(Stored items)
**********

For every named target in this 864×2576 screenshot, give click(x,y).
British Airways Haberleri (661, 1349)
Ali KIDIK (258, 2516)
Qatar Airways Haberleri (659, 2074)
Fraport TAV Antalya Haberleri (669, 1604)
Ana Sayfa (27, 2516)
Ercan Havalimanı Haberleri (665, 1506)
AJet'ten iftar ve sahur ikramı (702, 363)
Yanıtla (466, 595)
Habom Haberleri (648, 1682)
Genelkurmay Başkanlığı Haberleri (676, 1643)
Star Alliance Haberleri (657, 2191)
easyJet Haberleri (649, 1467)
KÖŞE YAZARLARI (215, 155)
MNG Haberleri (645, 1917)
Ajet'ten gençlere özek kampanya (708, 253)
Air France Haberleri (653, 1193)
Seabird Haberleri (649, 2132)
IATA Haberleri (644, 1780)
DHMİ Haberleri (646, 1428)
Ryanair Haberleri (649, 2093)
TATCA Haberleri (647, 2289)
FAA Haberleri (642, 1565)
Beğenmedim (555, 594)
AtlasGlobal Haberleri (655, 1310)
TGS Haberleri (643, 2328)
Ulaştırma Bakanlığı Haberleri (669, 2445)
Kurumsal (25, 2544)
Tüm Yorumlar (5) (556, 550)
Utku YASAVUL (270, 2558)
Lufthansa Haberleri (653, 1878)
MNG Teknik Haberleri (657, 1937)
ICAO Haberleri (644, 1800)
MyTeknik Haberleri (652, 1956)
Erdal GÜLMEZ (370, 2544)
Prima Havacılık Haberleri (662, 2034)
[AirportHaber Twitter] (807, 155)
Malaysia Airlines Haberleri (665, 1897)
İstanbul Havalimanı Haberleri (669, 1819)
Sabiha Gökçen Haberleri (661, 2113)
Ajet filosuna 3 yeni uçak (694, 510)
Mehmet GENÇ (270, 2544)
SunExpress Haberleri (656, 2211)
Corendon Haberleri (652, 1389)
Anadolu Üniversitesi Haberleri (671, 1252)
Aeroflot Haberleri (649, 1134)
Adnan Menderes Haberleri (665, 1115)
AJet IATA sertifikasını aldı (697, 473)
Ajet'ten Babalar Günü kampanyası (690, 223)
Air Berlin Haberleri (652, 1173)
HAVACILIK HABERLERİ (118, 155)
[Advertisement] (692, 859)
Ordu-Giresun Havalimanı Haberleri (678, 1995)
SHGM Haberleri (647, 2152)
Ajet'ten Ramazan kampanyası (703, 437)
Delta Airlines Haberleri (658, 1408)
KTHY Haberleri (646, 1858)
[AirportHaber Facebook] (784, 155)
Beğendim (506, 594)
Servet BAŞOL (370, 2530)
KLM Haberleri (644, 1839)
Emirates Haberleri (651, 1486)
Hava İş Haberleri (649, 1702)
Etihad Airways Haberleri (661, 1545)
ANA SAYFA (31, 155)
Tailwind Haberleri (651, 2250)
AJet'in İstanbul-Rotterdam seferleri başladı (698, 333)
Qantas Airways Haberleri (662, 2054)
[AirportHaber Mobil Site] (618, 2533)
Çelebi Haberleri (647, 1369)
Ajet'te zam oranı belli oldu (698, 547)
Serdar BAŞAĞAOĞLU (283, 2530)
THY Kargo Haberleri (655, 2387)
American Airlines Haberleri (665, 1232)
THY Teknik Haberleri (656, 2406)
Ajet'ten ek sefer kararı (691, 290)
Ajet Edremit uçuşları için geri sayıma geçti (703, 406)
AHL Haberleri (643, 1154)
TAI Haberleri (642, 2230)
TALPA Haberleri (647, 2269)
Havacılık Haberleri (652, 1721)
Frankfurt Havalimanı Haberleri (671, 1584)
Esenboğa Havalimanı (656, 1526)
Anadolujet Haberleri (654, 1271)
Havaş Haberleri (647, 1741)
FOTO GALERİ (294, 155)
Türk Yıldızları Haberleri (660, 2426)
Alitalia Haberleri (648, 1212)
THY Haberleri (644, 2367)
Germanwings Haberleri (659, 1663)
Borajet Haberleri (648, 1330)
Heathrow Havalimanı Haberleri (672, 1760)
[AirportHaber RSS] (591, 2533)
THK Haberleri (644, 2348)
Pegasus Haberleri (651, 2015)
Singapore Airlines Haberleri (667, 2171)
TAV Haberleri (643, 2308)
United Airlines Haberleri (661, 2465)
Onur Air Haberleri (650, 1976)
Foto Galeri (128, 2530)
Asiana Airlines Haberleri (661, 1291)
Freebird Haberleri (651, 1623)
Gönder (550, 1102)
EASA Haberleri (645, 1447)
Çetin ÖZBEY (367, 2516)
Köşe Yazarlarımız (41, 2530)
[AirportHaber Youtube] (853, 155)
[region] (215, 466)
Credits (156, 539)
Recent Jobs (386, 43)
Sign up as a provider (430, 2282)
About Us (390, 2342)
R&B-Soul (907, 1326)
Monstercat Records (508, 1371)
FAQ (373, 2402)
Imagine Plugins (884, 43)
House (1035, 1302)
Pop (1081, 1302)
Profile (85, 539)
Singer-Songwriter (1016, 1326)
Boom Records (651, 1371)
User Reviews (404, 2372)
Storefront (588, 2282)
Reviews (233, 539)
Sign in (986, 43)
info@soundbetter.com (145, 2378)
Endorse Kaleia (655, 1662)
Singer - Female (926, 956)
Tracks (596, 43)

**********

- Activity:
Retype the lines above without alteration. The first is the one containing "Pop (1081, 1302)", and the last is the final line of the data.

- Task result:
Pop (1081, 1302)
Profile (85, 539)
Singer-Songwriter (1016, 1326)
Boom Records (651, 1371)
User Reviews (404, 2372)
Storefront (588, 2282)
Reviews (233, 539)
Sign in (986, 43)
info@soundbetter.com (145, 2378)
Endorse Kaleia (655, 1662)
Singer - Female (926, 956)
Tracks (596, 43)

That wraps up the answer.